Feeling as though I was on a calmer stretch, I got up to make sure I ate some breakfast. I took some more ibuprofen and sat downstairs with my husband for an hour. In that time I had some strong cramps, but nothing I couldn’t breathe through. At around 10:30am I felt the sensation of something large passing from me. The odd thing is that this part wasn’t painful, but I knew exactly what it was and went to remove my pad. Inside was a larger section of flesh, linked by a very small cord to a smaller bit of flesh. I had just birthed my baby. That night I had strong cramps and had to get up in the night to take more pain medication. I struggled to get back to sleep.
The next day, I had period levels of bleeding with cramps, but not as strong. It was easily controllable with ibuprofen and a hot water bottle. I managed to sleep through the night without waking up in pain.
On Wednesday I had 4 hours when I was unable to do anything other than sit down with a hot water bottle and have as much ibuprofen as I was allowed. I appeared to be passing more little clots than the day before and when I went to the toilet a couple of hours later I found that I had passed a larger piece of mushy tissue. I felt in far less pain for the rest of the day and by the time I went to bed the amount of blood in my pad had reduced drastically. However, there was an increase again overnight, with accompanying cramps and I again had to wake to change pads and take pain medication. It felt like the miscarriage was occurring in waves, with peaks and troughs of pain.

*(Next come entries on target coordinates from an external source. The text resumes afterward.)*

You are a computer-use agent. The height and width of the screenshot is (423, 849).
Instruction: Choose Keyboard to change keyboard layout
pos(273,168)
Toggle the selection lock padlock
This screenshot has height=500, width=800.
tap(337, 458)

I slept in until 12:45pm the following day and it felt as though my body really needed the rest. For the whole of that day the blood was reducing and now appearing brown, until around 10pm when I felt blood begin to pour into the pad again and felt movement in my womb. By the time I got upstairs, clots began to fall into the toilet bowl. I got into the shower, and whilst there I bore down gently, which released a larger piece of tissue/clot. I continued to bleed heavily and my attempt to get into bed just resulted in more pain, so I went back to sitting on the toilet with my hot water bottle. I managed to get into bed, just gone midnight and fell asleep roughly an hour and a half later, as the cramps died down.
That was the last set of cramps I had. The blood quickly began turning brown and within 3 days had petered out to levels that only required only a thin pantyliner.
On Monday, one week after I’d delivered the baby, I had a scan at the Early Pregnancy Unit to see if my miscarriage was complete. Fortunately there was no tissue remaining in my womb.
The most useful thing I found in preparation for my miscarriage was reading true accounts. I hope sharing my story can help someone else feel more prepared for what is to come.
My key pieces of advice are:
• Buy the big maxi pads (the massive thick ones that look like they’re from the 80’s)
• Stay hydrated!
• Stay ahead of your pain management
• Get a hot water bottle and fill it as hot as possible
• Take time to recover afterwards; you might experience fatigue from the hormone drop and from how much work your body has done. Don’t feel you have to rush back to normal life.